Em seguida, criamos uma service account, concedemos a ela permissões de invoker e criamos o job agendado:

# fetch the service URL
export SVC_URL=$(gcloud run services describe $HOUSEKEEPING_NAME \
  --platform managed --region $GCP_REGION --format="value(status.url)")

#########################################################
# create cloud scheduler job
#########################################################
export SA_NAME="cloud-scheduler-runner"
export SA_EMAIL="${SA_NAME}@${PROJECT_ID}.iam.gserviceaccount.com"

# create service account
gcloud iam service-accounts create $SA_NAME \
    --display-name "${SA_NAME}"

# add sa binding to cloud run app
gcloud run services add-iam-policy-binding $HOUSEKEEPING_NAME \
    --platform managed \
    --region $GCP_REGION \
    --member=serviceAccount:$SA_EMAIL \
    --role=roles/run.invoker

# create the job to invoke service every day at 2:30 AM
gcloud scheduler jobs create http housekeeping-job --schedule "30 2 * * *" \
    --http-method=GET \
    --uri=$SVC_URL \
    --oidc-service-account-email=$SA_EMAIL \
    --oidc-token-audience=$SVC_URL

Sistemas de arquivos

Meu objetivo era provar que dá para fatiar uma aplicação complexa como o Netbox e implantá-la na nuvem usando o Cloud Run e outros serviços gerenciados. Pode não ser a melhor solução para esse app específico, mas é viável.

Se você precisa do sistema de arquivos, hoje as plataformas serverless são limitadas, e talvez compense rodar no Kubernetes Engine ou até em uma VM do Compute Engine. Você pode rodar uma VM como contêiner, o que é bem prático, e anexar discos/volumes conforme a necessidade.

Mas tem um truque para ter um "sistema de arquivos" simples no Cloud Run: usar o Secret Manager, como fiz no código de exemplo e no trecho abaixo.

# create secret for all vars
gcloud secrets create $SECRET_ID --replication-policy="automatic"
gcloud secrets versions add $SECRET_ID --data-file=${PWD}/$SECRET_FILE

# mount file path in cloud run
gcloud run deploy $SERVICE --image $IMAGE_URL \
    --update-secrets="/env/netbox.env"=$SECRET_ID:$SECRET_VERSION

Boa prática: service accounts separadas

Embora os exemplos que compartilhei tenham mostrado uma service account separada para o complemento Cloud Scheduler, a boa prática é criar service accounts separadas para cada serviço e para o bastion (VM), atribuindo apenas os papéis IAM mínimos necessários. Isso segue o princípio do menor privilégio.

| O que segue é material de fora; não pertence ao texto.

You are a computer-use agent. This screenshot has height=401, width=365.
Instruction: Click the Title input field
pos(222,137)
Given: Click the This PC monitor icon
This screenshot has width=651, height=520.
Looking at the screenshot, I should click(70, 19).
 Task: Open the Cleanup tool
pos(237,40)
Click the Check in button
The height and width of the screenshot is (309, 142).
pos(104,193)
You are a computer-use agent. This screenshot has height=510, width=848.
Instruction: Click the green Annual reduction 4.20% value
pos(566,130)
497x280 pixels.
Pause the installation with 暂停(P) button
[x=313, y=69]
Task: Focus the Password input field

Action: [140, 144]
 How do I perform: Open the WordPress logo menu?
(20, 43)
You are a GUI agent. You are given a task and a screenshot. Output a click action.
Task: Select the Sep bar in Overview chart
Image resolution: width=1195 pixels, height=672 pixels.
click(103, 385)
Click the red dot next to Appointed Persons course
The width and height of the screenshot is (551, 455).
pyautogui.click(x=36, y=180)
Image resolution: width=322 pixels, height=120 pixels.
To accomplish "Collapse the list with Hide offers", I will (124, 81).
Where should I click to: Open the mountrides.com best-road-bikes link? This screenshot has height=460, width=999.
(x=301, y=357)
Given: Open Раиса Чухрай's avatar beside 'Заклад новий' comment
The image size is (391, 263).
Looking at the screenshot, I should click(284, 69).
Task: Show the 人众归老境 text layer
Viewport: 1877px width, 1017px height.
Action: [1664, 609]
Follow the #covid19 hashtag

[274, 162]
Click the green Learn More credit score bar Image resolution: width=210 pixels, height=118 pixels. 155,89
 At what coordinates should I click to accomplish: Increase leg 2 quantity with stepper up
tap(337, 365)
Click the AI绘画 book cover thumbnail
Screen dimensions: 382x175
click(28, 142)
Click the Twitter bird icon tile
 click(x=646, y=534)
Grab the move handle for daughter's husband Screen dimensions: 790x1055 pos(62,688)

Para o serviço do Cloud Run, devemos criar uma service account "netbox-runner" separada e conceder a ela apenas os papéis necessários, como:

Espero que este exemplo mostre como dá para modernizar aplicações existentes e tirar proveito dos serviços gerenciados na nuvem pública. Se você só quer colocar o Netbox no ar, os trechos de código acima já resolvem, mas vale considerar também rodá-lo em VM ou K8S.

Você também pode converter o exemplo funcional para Terraform usando soluções de terceiros, como o Terraformer, ou até mesmo as ferramentas de exportação em massa do próprio GCP, que fazem engenharia reversa da sua infraestrutura existente e geram código Terraform.

Se a sua organização vem enfrentando desafios parecidos com colisões de IP ao configurar suas redes, talvez seja hora de adotar o IPAM, seja com uma planilha compartilhada, seja com uma ferramenta popular como o Netbox.